Setting the Stage
The fact that I regard myself as a traveler through time reflects that I have experienced a lot of firsts, which I didn’t care about or even know about when they were occurring. They were seen through the eyes of a marginal man, and the eyes of the marginal man sees things that other people do not see. Marginality at first might have seemed a hardship, but, really, it is a value.
Being the first full-time black faculty appointee to the Yale School of Medicine (and, apparently, the second to the faculty of Arts & Sciences) was the “first” that set off the impetus for this project.
The ceremony occurred in 2010 during the Yale Medical School Bicentennial celebration. The “First” occurred in 1963.
It set me to thinking about major firsts that occurred during the ’60s and ’70s. Big social movements were sweeping the country — feminism, voting rights, racial justice, deinstitutionalization & the community mental health movement; The Great Society programs – the War to End Poverty, Medicare, Medicaid, Head Start, the Food Stamp program, the National Endowment for the Arts, the National Endowment for the Humanities, PBS; and legislation to protect the public interest, such as the Truth-in-Lending Act.

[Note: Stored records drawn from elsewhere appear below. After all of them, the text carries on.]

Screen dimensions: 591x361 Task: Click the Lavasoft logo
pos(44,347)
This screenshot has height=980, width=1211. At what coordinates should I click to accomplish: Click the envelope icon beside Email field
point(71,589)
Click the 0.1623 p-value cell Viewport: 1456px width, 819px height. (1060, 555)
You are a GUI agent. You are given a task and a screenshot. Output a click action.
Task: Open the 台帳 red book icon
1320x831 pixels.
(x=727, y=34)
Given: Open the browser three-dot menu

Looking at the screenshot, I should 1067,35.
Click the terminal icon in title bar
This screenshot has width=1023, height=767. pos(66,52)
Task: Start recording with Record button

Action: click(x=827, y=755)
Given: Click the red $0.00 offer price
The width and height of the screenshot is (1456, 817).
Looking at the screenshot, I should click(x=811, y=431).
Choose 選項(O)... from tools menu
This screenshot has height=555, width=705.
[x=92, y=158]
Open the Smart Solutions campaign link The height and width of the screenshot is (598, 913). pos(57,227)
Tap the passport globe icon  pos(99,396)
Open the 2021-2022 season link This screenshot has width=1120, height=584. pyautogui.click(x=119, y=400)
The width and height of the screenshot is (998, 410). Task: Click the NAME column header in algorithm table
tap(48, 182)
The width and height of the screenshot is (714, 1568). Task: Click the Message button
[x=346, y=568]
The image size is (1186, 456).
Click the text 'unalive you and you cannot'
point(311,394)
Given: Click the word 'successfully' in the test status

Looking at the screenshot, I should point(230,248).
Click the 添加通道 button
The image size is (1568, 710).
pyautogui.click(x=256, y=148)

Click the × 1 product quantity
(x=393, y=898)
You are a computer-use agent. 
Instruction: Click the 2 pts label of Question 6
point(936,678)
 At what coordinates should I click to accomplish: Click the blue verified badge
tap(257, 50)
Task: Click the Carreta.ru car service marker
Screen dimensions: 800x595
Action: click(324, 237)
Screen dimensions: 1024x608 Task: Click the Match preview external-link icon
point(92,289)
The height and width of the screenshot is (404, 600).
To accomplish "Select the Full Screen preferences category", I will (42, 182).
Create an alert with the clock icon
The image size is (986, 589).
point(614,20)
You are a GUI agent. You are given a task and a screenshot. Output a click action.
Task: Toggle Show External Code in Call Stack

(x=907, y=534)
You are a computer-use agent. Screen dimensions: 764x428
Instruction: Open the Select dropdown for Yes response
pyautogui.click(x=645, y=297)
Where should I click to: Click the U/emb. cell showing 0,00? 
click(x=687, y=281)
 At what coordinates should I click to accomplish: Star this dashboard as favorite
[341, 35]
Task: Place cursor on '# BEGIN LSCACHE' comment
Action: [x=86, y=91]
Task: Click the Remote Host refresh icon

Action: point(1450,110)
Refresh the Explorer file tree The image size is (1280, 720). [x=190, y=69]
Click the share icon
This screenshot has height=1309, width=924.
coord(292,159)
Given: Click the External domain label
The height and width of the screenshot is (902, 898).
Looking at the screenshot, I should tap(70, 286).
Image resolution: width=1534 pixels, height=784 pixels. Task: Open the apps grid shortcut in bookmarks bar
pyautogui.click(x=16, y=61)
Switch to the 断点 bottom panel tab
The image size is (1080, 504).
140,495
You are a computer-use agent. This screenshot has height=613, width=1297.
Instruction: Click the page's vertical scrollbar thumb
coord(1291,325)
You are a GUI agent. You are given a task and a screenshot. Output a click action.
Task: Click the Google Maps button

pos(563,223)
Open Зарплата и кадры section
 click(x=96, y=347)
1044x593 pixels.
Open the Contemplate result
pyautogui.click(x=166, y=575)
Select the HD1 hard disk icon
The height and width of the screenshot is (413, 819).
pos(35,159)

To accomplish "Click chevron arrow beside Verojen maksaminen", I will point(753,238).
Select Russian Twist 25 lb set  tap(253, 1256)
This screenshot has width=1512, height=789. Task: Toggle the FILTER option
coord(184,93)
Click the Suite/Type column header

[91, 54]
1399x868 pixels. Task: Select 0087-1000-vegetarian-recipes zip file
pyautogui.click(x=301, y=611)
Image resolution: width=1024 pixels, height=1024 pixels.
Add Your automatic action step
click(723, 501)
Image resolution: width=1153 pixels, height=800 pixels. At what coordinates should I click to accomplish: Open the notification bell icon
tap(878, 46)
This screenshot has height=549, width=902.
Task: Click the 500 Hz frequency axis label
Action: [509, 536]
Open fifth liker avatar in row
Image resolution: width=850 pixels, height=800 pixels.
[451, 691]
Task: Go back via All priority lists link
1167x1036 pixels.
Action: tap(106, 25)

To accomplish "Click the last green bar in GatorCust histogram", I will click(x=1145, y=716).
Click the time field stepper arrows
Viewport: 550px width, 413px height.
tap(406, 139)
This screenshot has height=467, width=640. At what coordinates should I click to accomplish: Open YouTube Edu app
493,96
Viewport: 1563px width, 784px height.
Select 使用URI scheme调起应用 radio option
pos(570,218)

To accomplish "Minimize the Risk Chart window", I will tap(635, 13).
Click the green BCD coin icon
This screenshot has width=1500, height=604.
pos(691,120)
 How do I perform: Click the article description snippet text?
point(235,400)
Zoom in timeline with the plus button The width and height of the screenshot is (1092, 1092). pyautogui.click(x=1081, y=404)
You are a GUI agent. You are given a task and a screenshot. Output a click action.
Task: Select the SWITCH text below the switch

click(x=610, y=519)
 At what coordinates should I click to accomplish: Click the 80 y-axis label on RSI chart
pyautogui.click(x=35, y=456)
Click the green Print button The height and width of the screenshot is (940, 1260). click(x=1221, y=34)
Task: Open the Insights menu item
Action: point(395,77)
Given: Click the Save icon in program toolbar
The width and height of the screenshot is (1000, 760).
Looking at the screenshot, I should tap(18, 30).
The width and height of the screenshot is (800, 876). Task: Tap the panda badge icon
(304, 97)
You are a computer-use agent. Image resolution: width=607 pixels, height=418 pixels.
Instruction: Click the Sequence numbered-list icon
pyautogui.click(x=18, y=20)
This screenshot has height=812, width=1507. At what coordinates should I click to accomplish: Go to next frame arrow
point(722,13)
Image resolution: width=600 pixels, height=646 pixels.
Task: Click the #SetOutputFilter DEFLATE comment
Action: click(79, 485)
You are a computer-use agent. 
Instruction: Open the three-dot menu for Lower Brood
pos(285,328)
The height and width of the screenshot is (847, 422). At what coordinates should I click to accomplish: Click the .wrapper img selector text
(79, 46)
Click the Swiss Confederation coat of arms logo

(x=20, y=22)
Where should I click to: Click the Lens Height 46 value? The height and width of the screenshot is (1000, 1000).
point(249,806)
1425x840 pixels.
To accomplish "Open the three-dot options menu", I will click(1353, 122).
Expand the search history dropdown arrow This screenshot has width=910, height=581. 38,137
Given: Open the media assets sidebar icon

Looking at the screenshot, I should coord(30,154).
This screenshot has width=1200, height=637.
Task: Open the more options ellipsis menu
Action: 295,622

The 1960s were the first time in U.S. history that poor people, regardless of race or background, conceived of themselves as a unified group, with collective bargaining power and authority. The Model Cities Program was initiated to eliminate inner city poverty and bring all people, in all communities, into the public dialogue, reflecting a view that cities were the future of America and mankind.
As populations increase, a concept is needed to supercede group interests. Who is the “us” who defines more productive and fundamental rights? It can no longer be the original immigrants, in a nation of immigrants. The assumption of responsibility for oneself implies equal access to the means of so doing. If this is identifiably not so, where is the fix to be located? If one has faith in regulation, who is to regulate the regulators? Concepts of justice and a value system behind those concepts cannot be avoided. Can worldwide communication help in redefining these issues? There are those who believe in American exceptionalism. They are divided between those who believe in some form of ordained purpose and those who see diversity as the key and then there are those who do not believe in any exceptionalism. More dialogue, more and different questions are needed… CST
I concur, the key to understanding lies in asking the right questions. Greetings Dr. Thomas!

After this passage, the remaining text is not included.